Gauff/TextProcessing
Text extraction, transcription, punctuation restoration, translation, summarization and text to speech from almost any file type
Project Overview
TLDR; Text extraction, transcription, punctuation restoration, translation, summarization and text to speech
The goal of this project is to extend the functionalities of Fabric. I'm particularly interested in building pipelines using utilities like yt as a source and chaining them with the | operator in CI.
However, a major limitation exists: all operations are constrained by the LLM context. For extracting information from books, lengthy documents, or long video transcripts, content may get truncated.
To address this, I started working on adding a summarization step before applying a fabric template, based on the document length.
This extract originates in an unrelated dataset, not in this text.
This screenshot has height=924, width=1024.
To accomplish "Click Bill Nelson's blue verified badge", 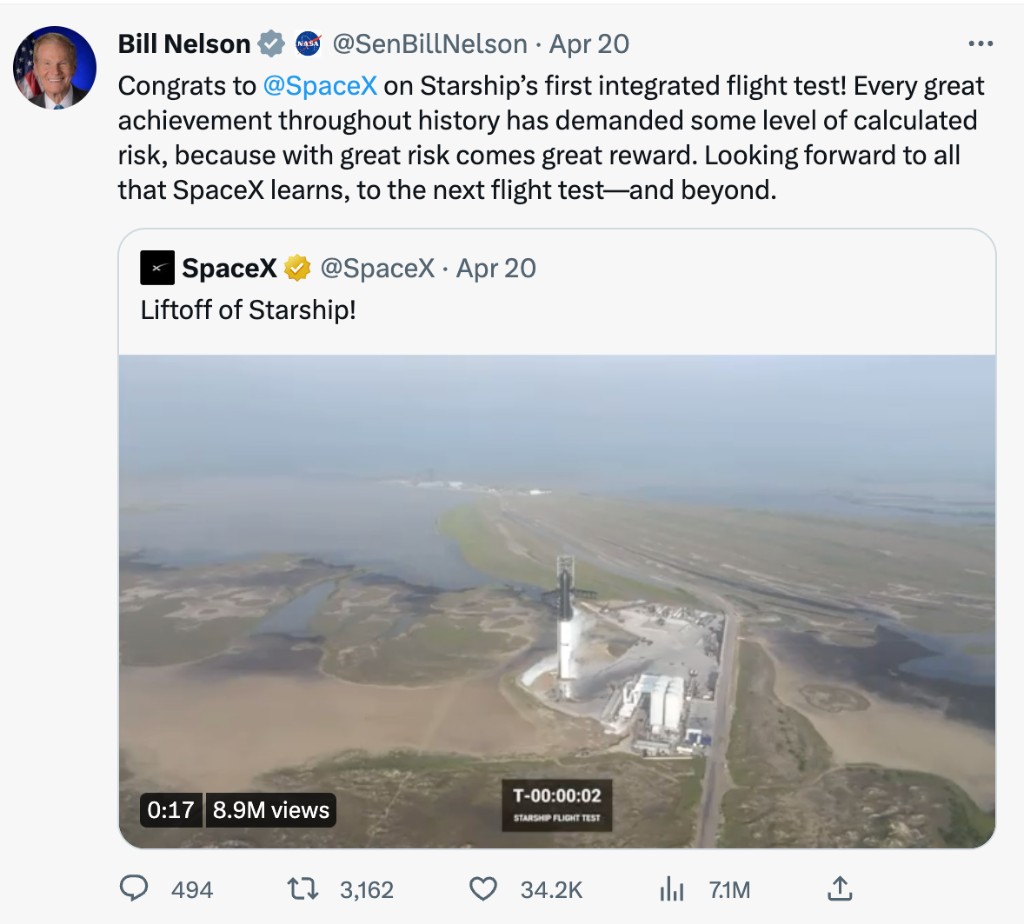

Additionally, I explored capabilities like transcripting, translating and listening to the pipeline result or saving it as an audio file for later consumption.
Examples
Listen to the condensed summary of a long Youtube video
yt --transcript url | tp --cb | tts
Read a web page summary
tp --ebullets https://en.wikipedia.org/wiki/Text_processing
Listen to the condensed French summary of a long English Youtube video
yt --transcript --lang en url | tp --cb --tr fr | tts
Save a book's wisdom as an audio file
tp my_book.txt --eb | fabric --p extract_wisdom | tts --o my_book_wisdom.mp3
Say "hello world!" in Chinese
echo "Hello world!" | tp --tr zh | tts
Translate a document to Spanish
tp doc_fr.txt --tr es > doc_es.txt
Generate a transcript in any language from a mp4 file. E.G.: from English to French
tp en.mp4 --tr fr
Listen in spanish a French audio file
tp fr.mp3 --tr es | tts
Convert a spanish audio book to a French audio book... and make an English transcript
tp es.mp3 --tr fr | tts --o fr.mp3 | tp fr.mp3 --tr en --o tr_en.txt
Extract ideas from an audio file, save them in a French text file
tp en.mp3 | fabric --p extract_ideas | tp --tr fr --o idées.txt
Perform OCR
tp image.png
Extracts text from a Word file
tp document.docx
Text Processing (tp)
Input (text or audio file)
tp receives from stdin or as first command line argument
It accepts:
- Text.
- File path. Supported formats are: .aiff, .bmp, .cs, .csv, .doc, .docx, .eml, .epub, .flac, .gif, .htm, .html, .jpeg, .jpg, .json, .log, .md, .mkv, .mobi, .mp3, .mp4, .msg, .odt, .ogg, .pdf, .png, .pptx, .ps, .psv, .py, .rtf, .sql, .tff, .tif, .tiff, .tsv, .txt, .wav, .xls, .xlsx
tp accepts unformatted content, such as automatically generated YouTube transcripts. If the text lacks punctuation, it restores it before further processing, which is necessary for chunking and text-to-speech operations.
Transcription
Converts audio and video files to text using Whisper.
Summarization
The primary aim is to summarize books, large documents, or long video transcripts using an LLM with an 8K context size. Various summarization levels are available:
Extended Bullet Summary (--ebullets, --eb )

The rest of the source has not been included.